Records for locating displayed items

====

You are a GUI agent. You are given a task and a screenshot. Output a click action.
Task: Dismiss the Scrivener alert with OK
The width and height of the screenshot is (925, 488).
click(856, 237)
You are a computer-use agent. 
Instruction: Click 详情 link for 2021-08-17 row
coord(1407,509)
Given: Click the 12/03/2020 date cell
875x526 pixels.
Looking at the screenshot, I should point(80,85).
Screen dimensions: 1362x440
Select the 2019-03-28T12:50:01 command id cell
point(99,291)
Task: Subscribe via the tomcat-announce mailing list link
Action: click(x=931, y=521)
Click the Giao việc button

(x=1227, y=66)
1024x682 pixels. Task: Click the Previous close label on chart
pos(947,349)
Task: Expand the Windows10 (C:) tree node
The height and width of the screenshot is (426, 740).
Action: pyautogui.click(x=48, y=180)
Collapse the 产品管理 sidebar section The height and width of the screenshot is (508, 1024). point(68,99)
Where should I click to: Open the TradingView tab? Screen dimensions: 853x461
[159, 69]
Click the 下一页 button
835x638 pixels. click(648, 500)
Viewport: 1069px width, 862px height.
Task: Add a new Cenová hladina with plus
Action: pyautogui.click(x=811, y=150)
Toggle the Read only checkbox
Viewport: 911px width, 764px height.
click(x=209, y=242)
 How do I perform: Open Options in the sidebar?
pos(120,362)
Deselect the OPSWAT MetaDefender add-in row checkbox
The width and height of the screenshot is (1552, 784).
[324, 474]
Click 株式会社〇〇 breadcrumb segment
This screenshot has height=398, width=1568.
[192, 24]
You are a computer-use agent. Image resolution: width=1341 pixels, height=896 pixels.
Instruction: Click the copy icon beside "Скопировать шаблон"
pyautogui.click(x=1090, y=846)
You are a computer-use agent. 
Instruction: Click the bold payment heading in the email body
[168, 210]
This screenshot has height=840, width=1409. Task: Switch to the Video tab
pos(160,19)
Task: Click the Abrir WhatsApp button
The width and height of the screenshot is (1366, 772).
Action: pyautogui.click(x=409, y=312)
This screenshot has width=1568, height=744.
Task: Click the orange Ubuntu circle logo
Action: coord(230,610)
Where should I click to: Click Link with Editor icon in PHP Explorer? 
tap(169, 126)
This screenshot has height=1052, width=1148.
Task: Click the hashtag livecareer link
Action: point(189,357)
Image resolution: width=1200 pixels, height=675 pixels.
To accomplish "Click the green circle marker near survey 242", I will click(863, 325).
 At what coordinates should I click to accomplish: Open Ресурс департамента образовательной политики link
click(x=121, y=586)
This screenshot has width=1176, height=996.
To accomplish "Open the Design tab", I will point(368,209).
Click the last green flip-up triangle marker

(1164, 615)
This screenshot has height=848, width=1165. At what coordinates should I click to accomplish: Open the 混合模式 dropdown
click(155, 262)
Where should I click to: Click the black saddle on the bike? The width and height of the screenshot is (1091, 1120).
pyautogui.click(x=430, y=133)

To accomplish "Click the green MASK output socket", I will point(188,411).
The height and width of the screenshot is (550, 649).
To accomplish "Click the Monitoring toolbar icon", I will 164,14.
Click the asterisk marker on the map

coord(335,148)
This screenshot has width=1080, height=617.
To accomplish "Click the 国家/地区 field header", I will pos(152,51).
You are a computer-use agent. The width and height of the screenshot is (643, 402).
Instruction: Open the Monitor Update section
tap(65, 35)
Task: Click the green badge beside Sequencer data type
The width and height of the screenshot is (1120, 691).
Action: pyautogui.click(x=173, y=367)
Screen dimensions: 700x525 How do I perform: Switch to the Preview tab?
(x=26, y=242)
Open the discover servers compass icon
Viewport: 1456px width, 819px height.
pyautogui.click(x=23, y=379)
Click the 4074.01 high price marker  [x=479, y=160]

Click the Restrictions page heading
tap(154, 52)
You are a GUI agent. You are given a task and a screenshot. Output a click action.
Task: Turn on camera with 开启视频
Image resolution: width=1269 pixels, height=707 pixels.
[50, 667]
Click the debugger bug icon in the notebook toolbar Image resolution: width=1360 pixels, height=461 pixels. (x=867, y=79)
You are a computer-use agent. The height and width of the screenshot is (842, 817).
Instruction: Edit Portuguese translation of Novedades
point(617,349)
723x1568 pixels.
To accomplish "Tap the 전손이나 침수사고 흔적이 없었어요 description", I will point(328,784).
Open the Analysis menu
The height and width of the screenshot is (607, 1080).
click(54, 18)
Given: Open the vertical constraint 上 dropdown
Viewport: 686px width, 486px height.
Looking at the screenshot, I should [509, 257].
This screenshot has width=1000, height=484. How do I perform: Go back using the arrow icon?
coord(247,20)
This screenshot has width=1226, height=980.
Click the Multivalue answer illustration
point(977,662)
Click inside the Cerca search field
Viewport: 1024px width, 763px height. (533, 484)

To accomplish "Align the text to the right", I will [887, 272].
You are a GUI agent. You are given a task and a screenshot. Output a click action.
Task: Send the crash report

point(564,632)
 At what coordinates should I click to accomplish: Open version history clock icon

====

• **OBJECTIVE**: Reproduce every one of the lines above word for word, from first to last.

• **RESPONSE TO THIS TASK**:
You are a GUI agent. You are given a task and a screenshot. Output a click action.
Task: Dismiss the Scrivener alert with OK
The width and height of the screenshot is (925, 488).
click(856, 237)
You are a computer-use agent. 
Instruction: Click 详情 link for 2021-08-17 row
coord(1407,509)
Given: Click the 12/03/2020 date cell
875x526 pixels.
Looking at the screenshot, I should point(80,85).
Screen dimensions: 1362x440
Select the 2019-03-28T12:50:01 command id cell
point(99,291)
Task: Subscribe via the tomcat-announce mailing list link
Action: click(x=931, y=521)
Click the Giao việc button

(x=1227, y=66)
1024x682 pixels. Task: Click the Previous close label on chart
pos(947,349)
Task: Expand the Windows10 (C:) tree node
The height and width of the screenshot is (426, 740).
Action: pyautogui.click(x=48, y=180)
Collapse the 产品管理 sidebar section The height and width of the screenshot is (508, 1024). point(68,99)
Where should I click to: Open the TradingView tab? Screen dimensions: 853x461
[159, 69]
Click the 下一页 button
835x638 pixels. click(648, 500)
Viewport: 1069px width, 862px height.
Task: Add a new Cenová hladina with plus
Action: pyautogui.click(x=811, y=150)
Toggle the Read only checkbox
Viewport: 911px width, 764px height.
click(x=209, y=242)
 How do I perform: Open Options in the sidebar?
pos(120,362)
Deselect the OPSWAT MetaDefender add-in row checkbox
The width and height of the screenshot is (1552, 784).
[324, 474]
Click 株式会社〇〇 breadcrumb segment
This screenshot has height=398, width=1568.
[192, 24]
You are a computer-use agent. Image resolution: width=1341 pixels, height=896 pixels.
Instruction: Click the copy icon beside "Скопировать шаблон"
pyautogui.click(x=1090, y=846)
You are a computer-use agent. 
Instruction: Click the bold payment heading in the email body
[168, 210]
This screenshot has height=840, width=1409. Task: Switch to the Video tab
pos(160,19)
Task: Click the Abrir WhatsApp button
The width and height of the screenshot is (1366, 772).
Action: pyautogui.click(x=409, y=312)
This screenshot has width=1568, height=744.
Task: Click the orange Ubuntu circle logo
Action: coord(230,610)
Where should I click to: Click Link with Editor icon in PHP Explorer? 
tap(169, 126)
This screenshot has height=1052, width=1148.
Task: Click the hashtag livecareer link
Action: point(189,357)
Image resolution: width=1200 pixels, height=675 pixels.
To accomplish "Click the green circle marker near survey 242", I will click(863, 325).
 At what coordinates should I click to accomplish: Open Ресурс департамента образовательной политики link
click(x=121, y=586)
This screenshot has width=1176, height=996.
To accomplish "Open the Design tab", I will point(368,209).
Click the last green flip-up triangle marker

(1164, 615)
This screenshot has height=848, width=1165. At what coordinates should I click to accomplish: Open the 混合模式 dropdown
click(155, 262)
Where should I click to: Click the black saddle on the bike? The width and height of the screenshot is (1091, 1120).
pyautogui.click(x=430, y=133)

To accomplish "Click the green MASK output socket", I will point(188,411).
The height and width of the screenshot is (550, 649).
To accomplish "Click the Monitoring toolbar icon", I will 164,14.
Click the asterisk marker on the map

coord(335,148)
This screenshot has width=1080, height=617.
To accomplish "Click the 国家/地区 field header", I will pos(152,51).
You are a computer-use agent. The width and height of the screenshot is (643, 402).
Instruction: Open the Monitor Update section
tap(65, 35)
Task: Click the green badge beside Sequencer data type
The width and height of the screenshot is (1120, 691).
Action: pyautogui.click(x=173, y=367)
Screen dimensions: 700x525 How do I perform: Switch to the Preview tab?
(x=26, y=242)
Open the discover servers compass icon
Viewport: 1456px width, 819px height.
pyautogui.click(x=23, y=379)
Click the 4074.01 high price marker  [x=479, y=160]

Click the Restrictions page heading
tap(154, 52)
You are a GUI agent. You are given a task and a screenshot. Output a click action.
Task: Turn on camera with 开启视频
Image resolution: width=1269 pixels, height=707 pixels.
[50, 667]
Click the debugger bug icon in the notebook toolbar Image resolution: width=1360 pixels, height=461 pixels. (x=867, y=79)
You are a computer-use agent. The height and width of the screenshot is (842, 817).
Instruction: Edit Portuguese translation of Novedades
point(617,349)
723x1568 pixels.
To accomplish "Tap the 전손이나 침수사고 흔적이 없었어요 description", I will point(328,784).
Open the Analysis menu
The height and width of the screenshot is (607, 1080).
click(54, 18)
Given: Open the vertical constraint 上 dropdown
Viewport: 686px width, 486px height.
Looking at the screenshot, I should [509, 257].
This screenshot has width=1000, height=484. How do I perform: Go back using the arrow icon?
coord(247,20)
This screenshot has width=1226, height=980.
Click the Multivalue answer illustration
point(977,662)
Click inside the Cerca search field
Viewport: 1024px width, 763px height. (533, 484)

To accomplish "Align the text to the right", I will [887, 272].
You are a GUI agent. You are given a task and a screenshot. Output a click action.
Task: Send the crash report

point(564,632)
 At what coordinates should I click to accomplish: Open version history clock icon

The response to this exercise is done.